● **Document extract**:
* * *
Weaving the fabric of science: Dynamic network models of science's unfolding structure
By Feng Shi, Jacob G. Foster, and James A. EvansHighlights
- • Our hypergraph framework captures the multi-mode, higher-order complexity of science.
- • Our random walk model powerfully predicts how science evolves.
- • Our approach reveals intriguing modal dispositions behind the advance of science.
- • We find that entities of one type typically connect through entities of another type.
- • We find a special bridging role for methods and chemicals in the fabric of science.
- • We find that adding more node types leads to superlinear improvements in prediction.
Abstract
Science
is a complex system. Building on Latour's actor network theory, we
model published science as a dynamic hypergraph and explore how this
fabric provides a substrate for future scientific discovery. Using
millions of abstracts from MEDLINE, we show that the network distance
between biomedical things (i.e., people, methods, diseases, chemicals)
is surprisingly small. We then show how science moves from questions
answered in one year to problems investigated in the next through a
weighted random walk model. Our analysis reveals intriguing modal
dispositions in the way biomedical science evolves: methods play a
bridging role and things of one type connect through things of another.
This has the methodological implication that adding more node types to
network models of science and other creative domains will likely lead to
a superlinear increase in prediction and understanding.
* * *
(Dataset entries)
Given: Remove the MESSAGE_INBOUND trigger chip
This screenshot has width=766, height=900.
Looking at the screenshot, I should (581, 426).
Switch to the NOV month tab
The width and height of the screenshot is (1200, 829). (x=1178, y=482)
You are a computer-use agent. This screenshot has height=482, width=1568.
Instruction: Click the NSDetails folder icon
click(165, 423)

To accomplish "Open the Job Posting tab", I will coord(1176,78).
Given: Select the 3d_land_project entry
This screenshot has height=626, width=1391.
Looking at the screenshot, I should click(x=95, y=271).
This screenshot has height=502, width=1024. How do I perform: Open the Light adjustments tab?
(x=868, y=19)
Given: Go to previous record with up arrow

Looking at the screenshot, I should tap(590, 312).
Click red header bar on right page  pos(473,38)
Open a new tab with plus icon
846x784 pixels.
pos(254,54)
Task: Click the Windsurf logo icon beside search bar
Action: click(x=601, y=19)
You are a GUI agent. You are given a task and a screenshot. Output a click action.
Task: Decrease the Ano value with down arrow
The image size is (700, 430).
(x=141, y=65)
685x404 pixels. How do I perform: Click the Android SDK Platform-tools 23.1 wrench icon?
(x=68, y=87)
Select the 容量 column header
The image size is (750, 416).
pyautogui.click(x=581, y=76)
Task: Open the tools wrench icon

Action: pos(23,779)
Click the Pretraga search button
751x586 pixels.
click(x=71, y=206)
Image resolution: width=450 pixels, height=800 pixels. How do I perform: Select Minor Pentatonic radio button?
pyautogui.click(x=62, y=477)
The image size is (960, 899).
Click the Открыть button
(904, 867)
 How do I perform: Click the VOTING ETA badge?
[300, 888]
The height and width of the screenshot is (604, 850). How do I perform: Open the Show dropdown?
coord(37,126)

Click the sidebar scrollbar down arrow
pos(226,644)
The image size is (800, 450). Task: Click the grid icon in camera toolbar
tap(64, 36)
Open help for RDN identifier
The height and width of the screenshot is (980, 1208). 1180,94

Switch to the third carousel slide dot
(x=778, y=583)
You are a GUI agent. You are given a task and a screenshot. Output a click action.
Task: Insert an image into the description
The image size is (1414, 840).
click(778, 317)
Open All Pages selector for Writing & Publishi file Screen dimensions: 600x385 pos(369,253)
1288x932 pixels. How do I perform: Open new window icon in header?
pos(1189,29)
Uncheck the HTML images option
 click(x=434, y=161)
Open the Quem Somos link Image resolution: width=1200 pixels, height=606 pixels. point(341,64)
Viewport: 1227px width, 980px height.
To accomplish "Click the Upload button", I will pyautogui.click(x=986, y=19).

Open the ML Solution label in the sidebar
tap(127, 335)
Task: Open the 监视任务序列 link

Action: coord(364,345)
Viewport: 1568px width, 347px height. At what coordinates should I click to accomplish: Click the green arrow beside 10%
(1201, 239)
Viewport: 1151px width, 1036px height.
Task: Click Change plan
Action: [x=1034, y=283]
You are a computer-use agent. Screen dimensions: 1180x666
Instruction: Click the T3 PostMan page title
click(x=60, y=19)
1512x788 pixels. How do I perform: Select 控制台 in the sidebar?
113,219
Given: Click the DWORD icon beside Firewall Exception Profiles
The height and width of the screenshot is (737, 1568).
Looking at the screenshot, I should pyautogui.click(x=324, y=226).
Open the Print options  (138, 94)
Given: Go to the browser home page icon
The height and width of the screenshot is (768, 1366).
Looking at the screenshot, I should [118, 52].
* * *
● **Task statement**:
Rewrite the stretch from "Weaving the fabric" through "improvements in prediction." of the text on the fabric of science, swapping "random walk model" for "diffusion model".

● **Task response**:
Weaving the fabric of science: Dynamic network models of science's unfolding structure
By Feng Shi, Jacob G. Foster, and James A. EvansHighlights
- • Our hypergraph framework captures the multi-mode, higher-order complexity of science.
- • Our diffusion model powerfully predicts how science evolves.
- • Our approach reveals intriguing modal dispositions behind the advance of science.
- • We find that entities of one type typically connect through entities of another type.
- • We find a special bridging role for methods and chemicals in the fabric of science.
- • We find that adding more node types leads to superlinear improvements in prediction.